A rebel Provost Marshal was appointed, with a strong guard, to preserve order, and during the afternoon the streets were thronged with rebel soldiers visiting the stores —which the Provost Marshal ordered to be opened—and purchasing shoes and clothing, of which they were in great want. So far as we could learn, strict order was preserved. One of our informants states that a meeting of the citizens was called on Saturday evening, at which an address was delivered by Bradley Johnson, who used the most conciliatory language, and made great predictions as to the power of the rebel army not only to hold Western Maryland, but to capture Baltimore and Washington, and dictate terms of peace in Independence Square at Philadelphia. The rebel sympathizers generally attended the meeting, but the few Union men who had remained kept to their homes. At 10 o'clock at night the men were all ordered to their camps on the outskirts of the city, and the first day of rebel rule in Frederick passed off quietly and peacefully.

The Federal flag was lowered from all the poles in Frederick, and the rebel "stars and bars" hoisted in their place. Most of the officers were quartered at the hotels and at the houses of prominent rebels, though a good many of the latter had also fled the city.

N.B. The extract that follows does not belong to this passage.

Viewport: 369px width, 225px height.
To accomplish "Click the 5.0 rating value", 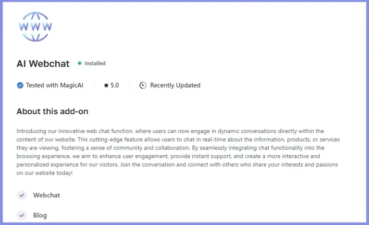I will [115, 85].
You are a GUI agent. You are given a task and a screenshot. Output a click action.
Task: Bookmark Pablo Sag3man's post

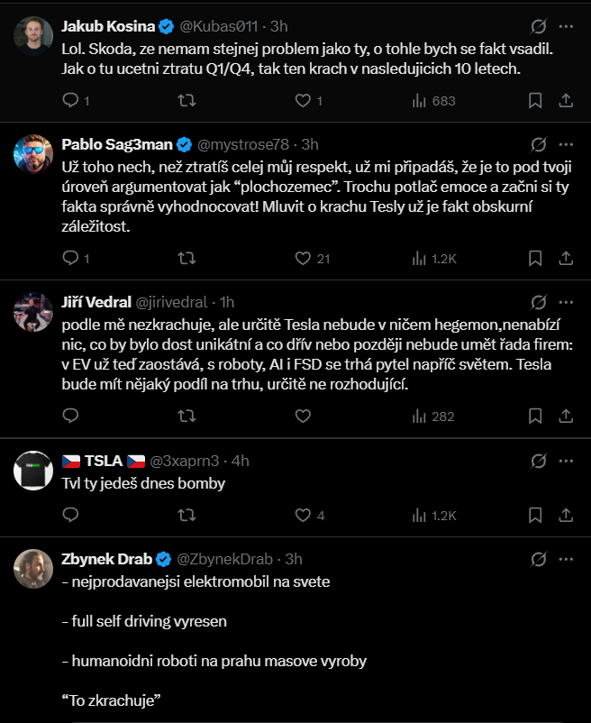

Hagerstown, which was entered by the rebels under Jackson on 10th, is a city of about 4500 inhabitants, contains seven churches and three banks, and is the depot for an extensive grain-growing country. Its site is very beautiful, being in the heart of the Cumberland Valley. On either side run the North and South Mountains, about twenty-five miles apart, and along the eastern limits of the place courses a charming rivulet, the Antietam. Washington County, of which Hagerstown is the chief mart, was organized in 1776. Elizabethtown was the name given to the original settlement; but this was changed to its present title by act of Legislature about the year 1813, out of compliment to Christian Hager, a prominent citizen. A corporation charter was also obtained at the same time, and a Moderator and Commissioners formed the officers of the city government. A new charter in 1846 provided for the election of a Mayor and Common Council.

Many delightful drives are to be found around the city, and many elegant residences. Among the more prominent public buildings depicted in our sketch are the Lutheran and Dutch Reformed churches, the Market, and the Washington House. The latter is a surprisingly fine hotel for so small a place, being large, handsome, and well kept. An unwonted prominence was last year given to Hagerstown by reason of its being selected as the head-quarters of the "Military Department of Pennsylvania," over which Major-General Patterson presided.

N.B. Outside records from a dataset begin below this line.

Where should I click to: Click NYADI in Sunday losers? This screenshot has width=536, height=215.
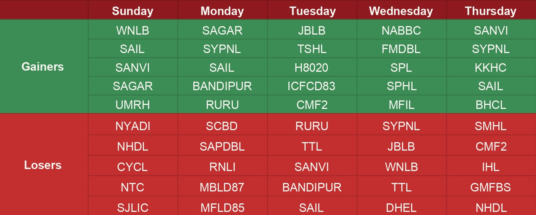click(133, 126)
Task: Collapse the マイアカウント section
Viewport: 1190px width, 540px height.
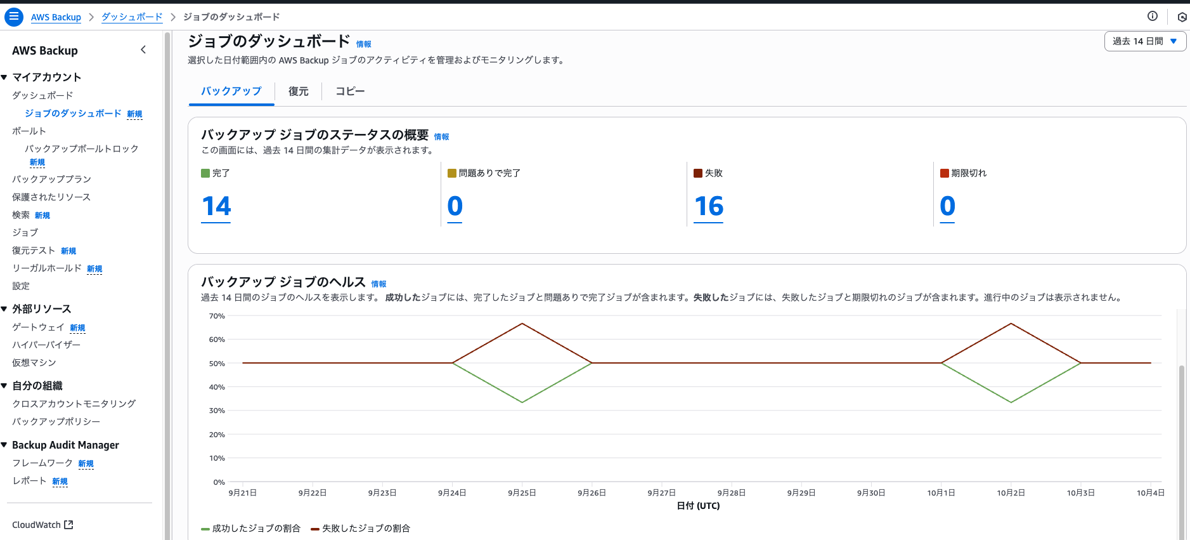Action: [x=4, y=77]
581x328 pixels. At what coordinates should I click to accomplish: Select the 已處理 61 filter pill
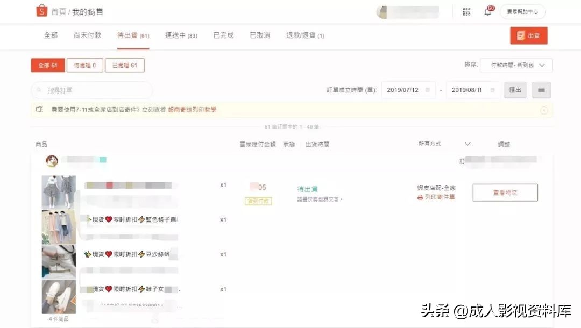125,65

The Map will be better understood by reference to the following topographical sketch:

Sugar-loaf Mountain—which our own signal corps had held but a few days ago, and upon which a signal station had been established during all the last year while General Banks was upon the Upper Potomac—is now held by the rebels and devoted to the same very important use. [It has again been seized by General McClellan since this was written.—Ed. H. W.] From the point at which I am now writing the mountain can be distinctly seen across the valley which spreads out before us. By the aid of a glass we can plainly distinguish the rebels upon its summit, and the very impudent confederate flag, of a size not less than a barn door (somewhat indefinite), which floats upon the breeze near by them.

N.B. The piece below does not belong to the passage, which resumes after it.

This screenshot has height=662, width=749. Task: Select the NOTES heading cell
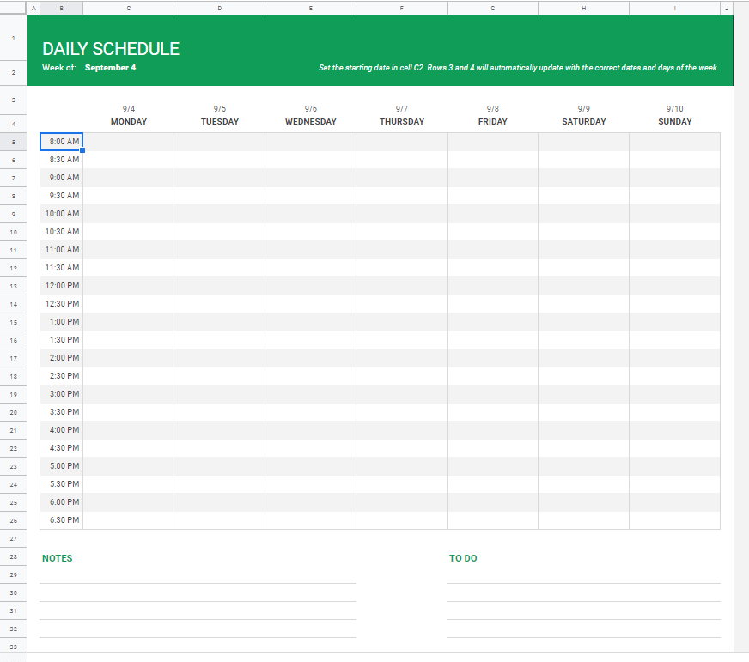point(58,558)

This mountain is only twelve miles distant in an air line; so it may be seen that we are attaining to a position somewhat nearer to the rebels than we were.

From Darnestown as far northward as Sugar-loaf Mountain the country is slightly rolling. Beyond the Sugar-loaf, toward Frederick and northward, the country is more level and not so well adapted to the sort of fighting and manoeuvring in which the rebels have been so often successful. I only ask, if we are to have a fight in that vicinity, our men may have a chance to show the stuff they are made of in a fair field fight. In that case. I should feel safe in predicting that the rebels would regret that they had not staid at home.

There is the old National road which runs from Washington to Frederick, passing through Rockville. The distance from Rockville to Frederick over this road is 28 miles. It is the old mail route, and a good one for an army. From Rockville there is another road which passes through Darnestown and Poolesville, running nearly parallel with the Potomac, and still another road, with the same general direction, runs nearer the river than this.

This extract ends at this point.